Try these delicious Oaty Pancakes, from Alison Holst’s new book, The Best of Alison Holst.
Looking for a particular recipe? With 1000 of her very best recipes, Holst’s new book, The Best of Alison Holst, has something for every meal and occasion, from breakfast, lunch and snacks to dinner and desserts. There are starters, sides, soups, salads, sauces and dressings, vegetarian and non-vegetarian meals, breads, baking, confectionary, preserves for the store cupboard – and more. There are menus for the microwave and there are also superb tips on food preparation, cooking techniques and ways to store food. The back blurb says, “If you have no other cookbook in your kitchen, this best-selling cookbook is a must.” We’d have to agree.
Recipe extracted with permission from The Best of Alison Holst by Alison Holst, published by New Holland, $49.99.
Oaty Pancakes
Serve oaty pancakes (or American pancakes) for breakfast or brunch, with juice and coffee. Pour syrup over the pile of buttered pancakes, and serve bacon or sausages alongside if you like.
¾ cup milk
¾ cup rolled oats
1 egg
½ tsp salt
2–3 tbsp sugar
½ cup flour
2 tsp baking powder
25g butter, melted
Pour milk over rolled oats.
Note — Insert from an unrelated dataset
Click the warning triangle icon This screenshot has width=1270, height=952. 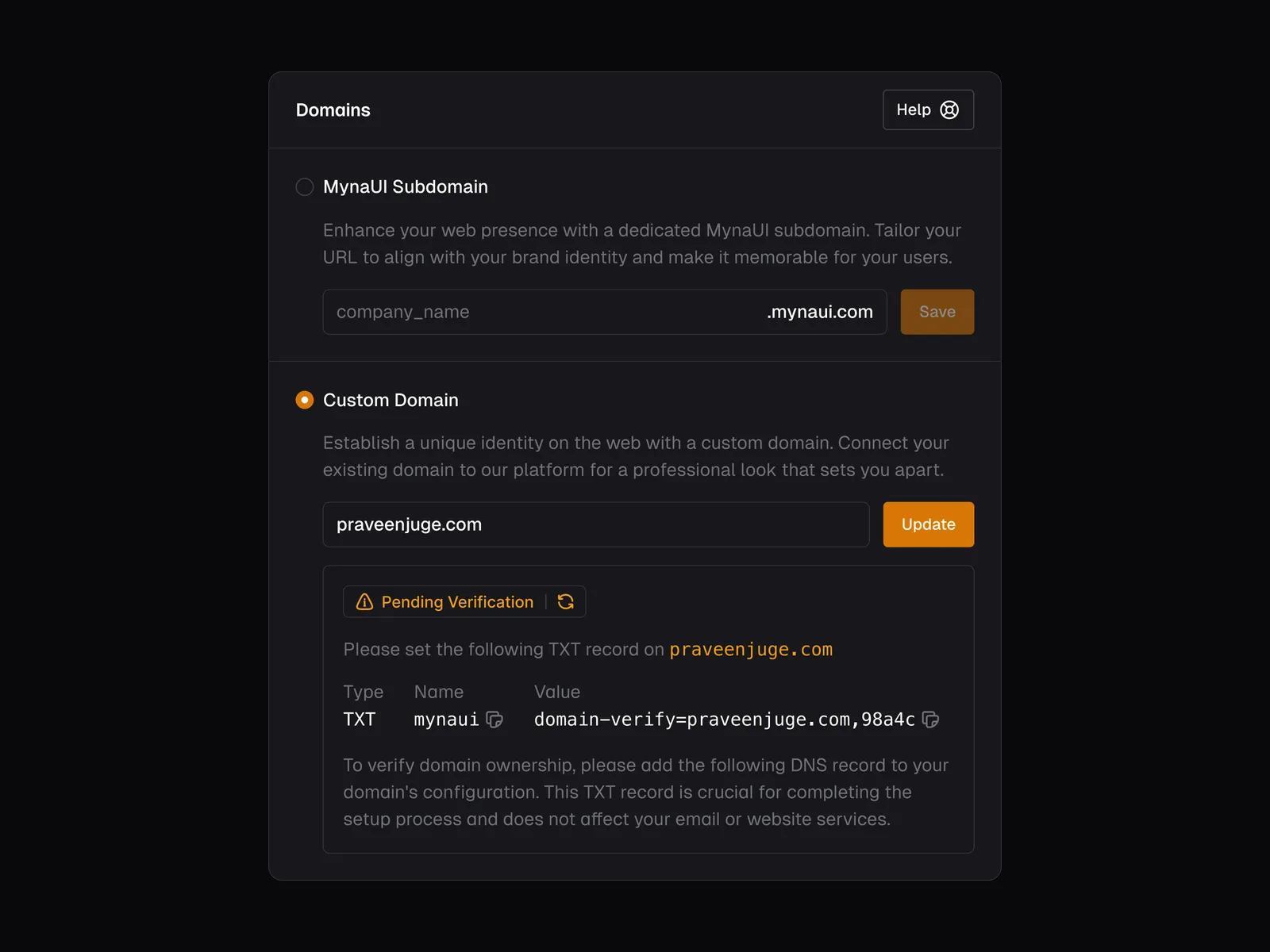coord(364,602)
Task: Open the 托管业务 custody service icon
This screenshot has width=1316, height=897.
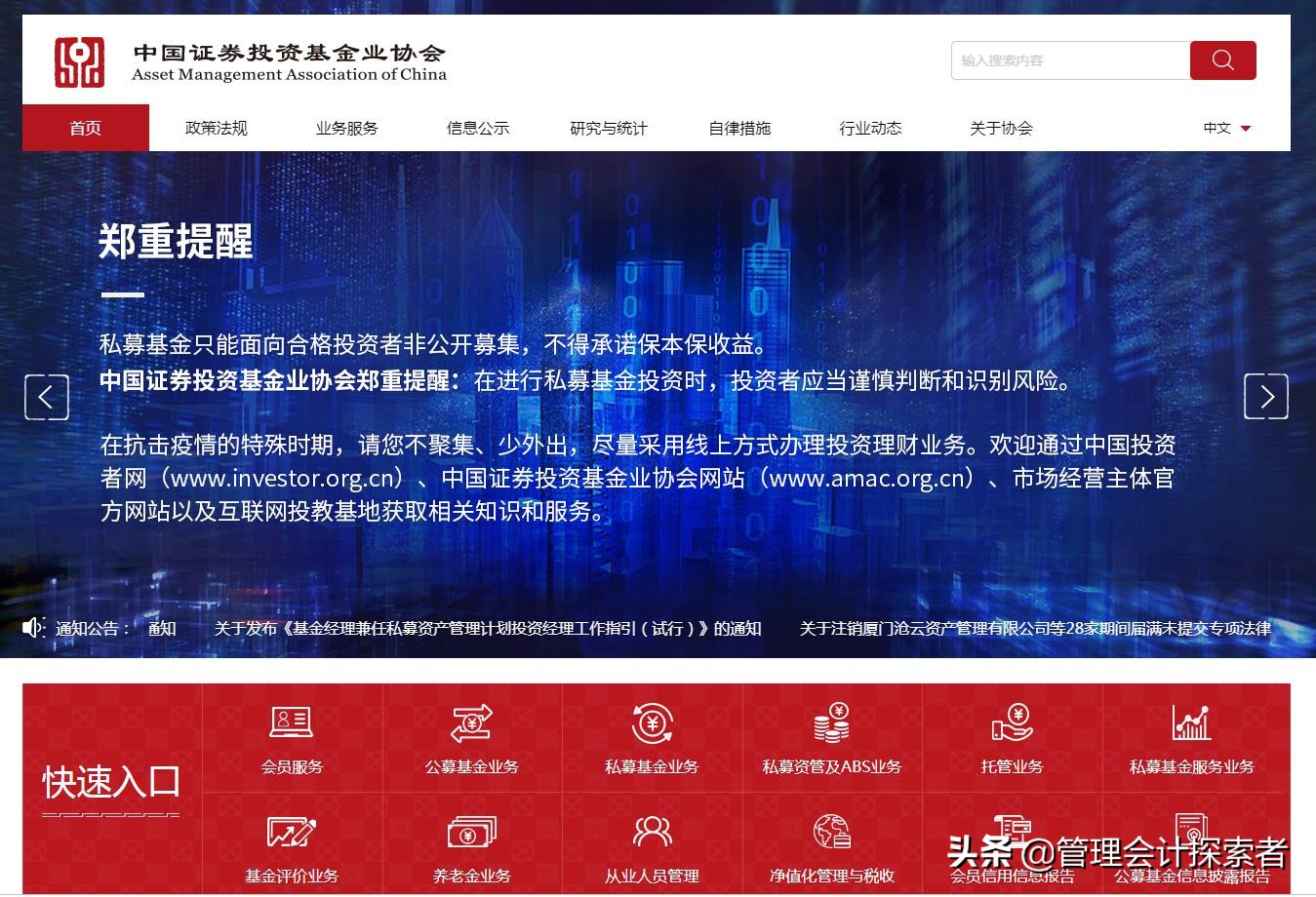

Add remaining ingredients. Mix with fork (or in a food processor) just enough to combine ingredients. Put spoonfuls on to preheated, greased or sprayed griddle or frypan. Turn spoon for round pancakes.
Turn pancakes as soon as bubbles form and burst in the middle. Slide thin metal blade under pancake and flip it over.
Second side is cooked when centre springs back. Put a dab of butter on cooked surface of several pancakes. Pile up so butter is between pancakes. Pour syrup over just before serving.